If you add extra lines, they are different numbers I think is what you want to know. Keep a land line, there is no comparison between wireless and a good old fashioned bell POTS line.


----------



## max1 (Aug 12, 2005)

thanks matt thats kind of what i thought-there should be an easy way for cell companys to let you keep the same number. Couldnt be that hard. I think for now am going to keep the POTS system. I think i am about due for upgrade may just get some new home phones-plus we like the caller id on the tv screen. Max


----------



## dpeters11 (May 30, 2007)

Keep in mind the current crazy rumor of the day is that Apple will announce an end to the AT&T exclusivity on Wednesday along with their tablet. No idea if that will happen, what carriers will get an iPhone or when they'll go on sale.


----------



## DCSholtis (Aug 7, 2002)

dpeters11 said:


> Keep in mind the current crazy rumor of the day is that Apple will announce an end to the AT&T exclusivity on Wednesday along with their tablet. No idea if that will happen, what carriers will get an iPhone or when they'll go on sale.

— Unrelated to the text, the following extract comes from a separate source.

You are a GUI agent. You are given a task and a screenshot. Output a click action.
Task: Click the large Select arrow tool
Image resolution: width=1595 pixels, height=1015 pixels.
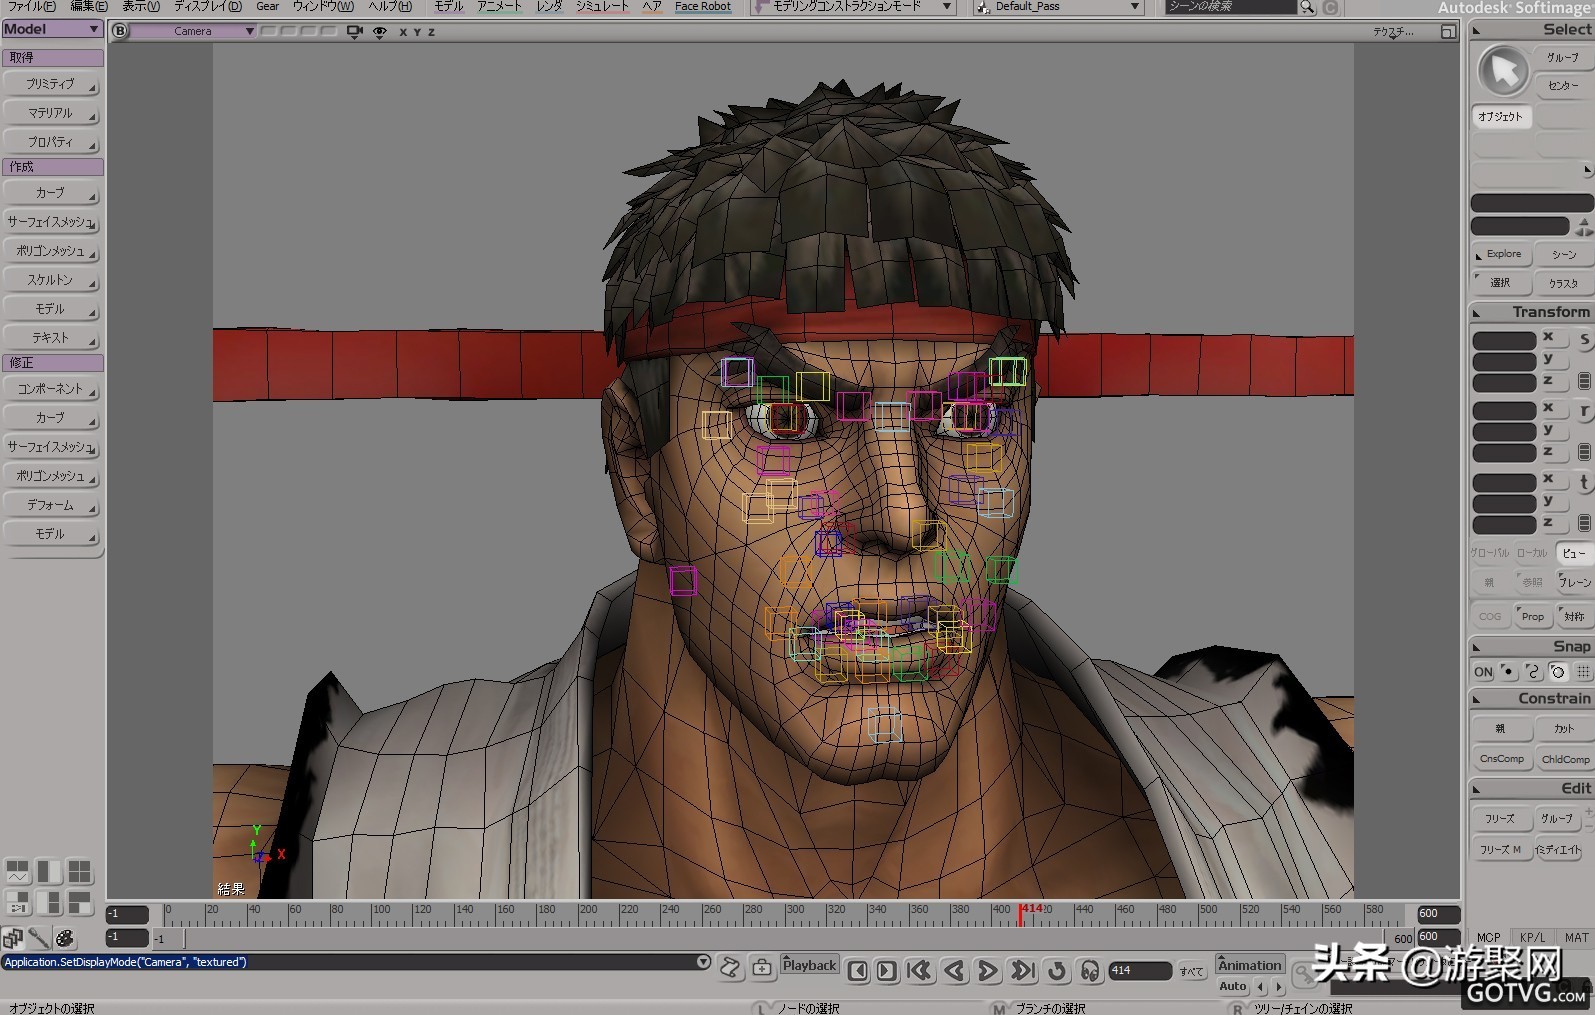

I hope so!! I have Verizon now and would switch at the end of my contract (October) for the iPhone but if its coming to Verizon.......


----------



## CJTE (Sep 18, 2007)

What the OP is asking is rather confusing.

What I got out of it was:
You can keep whatever telephone number you have now, and have it ported to your new service.


----------



## Lee L (Aug 15, 2002)

Dude, I can only hope that ATT in you area is better than here. I switched from Verizon to ATT for the iPhone 3G when it first came out and while I love the phone, I want to throw it to the ground often due to crappy ATT service.

If they announce a new iPhone with teh same or better features than now that works on Verizon, bye bye, ATT as soon as it is available.


----------



## ncxcstud (Apr 22, 2007)

My only hope for the end to the iPhone exclusivity is the end of the ridiculous prices and plans for it on AT&T....with competition there will (HOPEFULLY) be more incentive to get more consumer friendly plans...

It is absolutely ridiculous that one you have to buy the iPhone, forced to pay the 30/month data plan, and if you want texting you have to pay 5-20/30 dollars for 200-unlimited/unlimited family plan texting a month...and that only counts for ONE PHONE! 

Ugh... my wife really wants an iPhone for her birthday in March, but that's a lot for ONE phone... on top of our 'normal' plan already...sheesh.


----------



## Ira Lacher (Apr 24, 2002)

ncxcstud said:


> It is absolutely ridiculous that one you have to buy the iPhone, forced to pay the 30/month data plan, and if you want texting you have to pay 5-20/30 dollars for 200-unlimited/unlimited family plan texting a month...and that only counts for ONE PHONE!


Don't count on that changing with Verizon, especially since they just raised their data rates.


----------



## cb7214 (Jan 25, 2007)

max1 said:


> Hey, all, i just switched from Verizon to ATT for the I Phone and love my I phone. Was thinking maybe going wireless was a better deal. If i add 2 to 3 lines can i keep the same number on those extra lines or do you have a number for each different phone. Otherwords we would like to have a phone upstairs so if we miss a call it will ring on that phone. So far so good the switch was painless. Never thought i would leave Verizon but was disappointed in the last 2 phones i got-Would appreciate any suggestions. Max. We do have a landline phone now---


The answer would be no you can't. From what understood you basically want to take you cell phones and use them like you use acordless phone system in a house. Have one cellular # and then have 3 cell phones all programed to use that number so if you have them in 3 different rooms they will all ring and you could answer any, just like you would with a cordless phone system. Correct?


----------



## Tony Chick (Aug 24, 2006)

Check into Google Voice, its not generally available yet but its designed to deal with this kind of situation, i.e one external phone number to multiple devices.


----------



## max1 (Aug 12, 2005)

Thanks guys was just trying to decide if it would be cheaper to go all wireless than having a plan a pots system. I know att has a famly plan of 120 bucks a month-was wondering what the costs would be if add 2 lines and go wireless. Getting hours cut at work and may need to cut back on expenses. 42 bucks a month is a lot for home service-with qwest-may end up going to cable-max.


----------